Though the FBI is presently disavowing any intent to link NGI with its CODIS database or in any way incorporate individuals’ DNA information, NGI does conjure up some of the reliability and privacy issues associated with DNA databases. For example, NGI has very advanced photo storage and facial recognition capabilities that enable an “increased ability to locate potentially related photos (and other records associated with the photos) that might not otherwise be discovered.”

Just as the likelihood for chromosome loci matches increases as the number of samples in a DNA database increases, so too might the number of facial feature matches increase as the number of photos in the NGI database increase. Since even civil records will be searched in “bulk checks for criminal investigative purposes,” the heightened chance of erroneous matches could have disastrous consequences.

In addition to the serious potential problems stemming from the sheer size of the database, there are significant issues with the method of biometric data collection itself. According to documents discovered during the Center for Constitutional Rights’ FOIA lawsuit, the FBI has used information gleaned from the DHS’s Secure Communities program to help build NGI. This deportation program has been criticized for purporting to prioritize contact with dangerous criminals but actually focusing on easy targets such as minor traffic offenders.
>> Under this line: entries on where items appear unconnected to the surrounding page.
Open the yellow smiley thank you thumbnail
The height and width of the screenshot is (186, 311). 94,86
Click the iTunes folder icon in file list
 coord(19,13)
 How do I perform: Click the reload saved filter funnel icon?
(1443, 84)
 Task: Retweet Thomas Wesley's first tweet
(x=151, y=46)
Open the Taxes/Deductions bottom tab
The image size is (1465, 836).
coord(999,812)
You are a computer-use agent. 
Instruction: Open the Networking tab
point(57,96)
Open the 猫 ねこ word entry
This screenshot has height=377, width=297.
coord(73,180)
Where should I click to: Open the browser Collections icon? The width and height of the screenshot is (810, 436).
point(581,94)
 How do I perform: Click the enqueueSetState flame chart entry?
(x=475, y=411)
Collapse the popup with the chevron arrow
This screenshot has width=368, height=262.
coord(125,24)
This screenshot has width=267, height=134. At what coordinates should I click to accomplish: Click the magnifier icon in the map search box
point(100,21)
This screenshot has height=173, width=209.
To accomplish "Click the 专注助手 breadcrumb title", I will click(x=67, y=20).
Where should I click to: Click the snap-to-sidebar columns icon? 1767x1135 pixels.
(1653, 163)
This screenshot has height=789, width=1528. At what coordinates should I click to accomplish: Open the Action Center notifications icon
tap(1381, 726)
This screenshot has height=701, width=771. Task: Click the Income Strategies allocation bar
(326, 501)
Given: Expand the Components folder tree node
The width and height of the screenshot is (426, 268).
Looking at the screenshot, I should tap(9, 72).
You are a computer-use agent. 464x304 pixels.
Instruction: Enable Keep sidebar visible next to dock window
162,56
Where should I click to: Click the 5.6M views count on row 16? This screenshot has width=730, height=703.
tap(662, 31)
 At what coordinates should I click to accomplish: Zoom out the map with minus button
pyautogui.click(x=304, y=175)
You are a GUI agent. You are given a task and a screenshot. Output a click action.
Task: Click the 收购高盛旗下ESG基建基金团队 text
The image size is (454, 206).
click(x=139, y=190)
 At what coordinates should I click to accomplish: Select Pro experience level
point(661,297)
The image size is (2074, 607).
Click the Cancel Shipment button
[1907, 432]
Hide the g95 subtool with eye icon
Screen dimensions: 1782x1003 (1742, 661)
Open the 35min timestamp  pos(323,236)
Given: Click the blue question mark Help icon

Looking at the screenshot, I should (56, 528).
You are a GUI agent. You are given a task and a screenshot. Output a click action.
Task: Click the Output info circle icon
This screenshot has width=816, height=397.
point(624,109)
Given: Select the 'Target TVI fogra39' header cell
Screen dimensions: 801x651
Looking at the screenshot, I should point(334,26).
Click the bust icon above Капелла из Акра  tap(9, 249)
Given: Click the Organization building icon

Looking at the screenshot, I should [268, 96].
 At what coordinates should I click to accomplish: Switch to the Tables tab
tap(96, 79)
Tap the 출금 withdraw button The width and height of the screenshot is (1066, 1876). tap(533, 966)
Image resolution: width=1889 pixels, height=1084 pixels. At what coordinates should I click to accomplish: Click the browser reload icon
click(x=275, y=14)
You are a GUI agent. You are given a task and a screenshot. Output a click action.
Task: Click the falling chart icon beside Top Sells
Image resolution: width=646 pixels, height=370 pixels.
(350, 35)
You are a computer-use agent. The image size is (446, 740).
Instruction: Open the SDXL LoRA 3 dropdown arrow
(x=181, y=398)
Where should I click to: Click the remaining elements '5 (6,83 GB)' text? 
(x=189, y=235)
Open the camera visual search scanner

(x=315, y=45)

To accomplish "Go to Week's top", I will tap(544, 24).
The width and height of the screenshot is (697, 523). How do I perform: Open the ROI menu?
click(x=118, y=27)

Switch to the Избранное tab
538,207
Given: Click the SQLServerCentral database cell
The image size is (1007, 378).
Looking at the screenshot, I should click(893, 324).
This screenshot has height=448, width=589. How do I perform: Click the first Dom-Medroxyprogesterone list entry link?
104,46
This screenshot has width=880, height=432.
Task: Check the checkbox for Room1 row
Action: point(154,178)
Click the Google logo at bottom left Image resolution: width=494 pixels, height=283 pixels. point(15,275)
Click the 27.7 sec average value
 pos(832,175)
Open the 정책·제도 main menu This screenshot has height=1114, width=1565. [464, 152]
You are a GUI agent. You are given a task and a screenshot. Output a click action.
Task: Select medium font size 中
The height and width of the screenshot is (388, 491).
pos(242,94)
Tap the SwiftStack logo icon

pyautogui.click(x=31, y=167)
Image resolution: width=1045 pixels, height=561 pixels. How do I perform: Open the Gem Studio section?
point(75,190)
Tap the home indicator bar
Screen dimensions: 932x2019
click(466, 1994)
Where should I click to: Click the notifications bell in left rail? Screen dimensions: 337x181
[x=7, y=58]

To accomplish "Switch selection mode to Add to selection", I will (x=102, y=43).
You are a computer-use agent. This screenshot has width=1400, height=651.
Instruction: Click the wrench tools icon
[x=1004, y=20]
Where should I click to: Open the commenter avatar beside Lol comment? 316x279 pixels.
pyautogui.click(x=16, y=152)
But the Electronic Frontier Foundation (EFF) has identified the most fundamental flaws practical and philosophical with our government’s new endeavor. From a practical standpoint, standardized data systems will wreak havoc in the event records are ever compromised. Iris scans can’t be changed as easily as passwords or PIN numbers and as we know, even high-tech corporations such as Sony and Google have recently had major security breaches. From a philosophical point of view, once biometric collection is standardized, the EFF notes,

it becomes much easier to locate and track someone across all aspects of their life....A society in which everyone’s actions are tracked is not, in principle, free.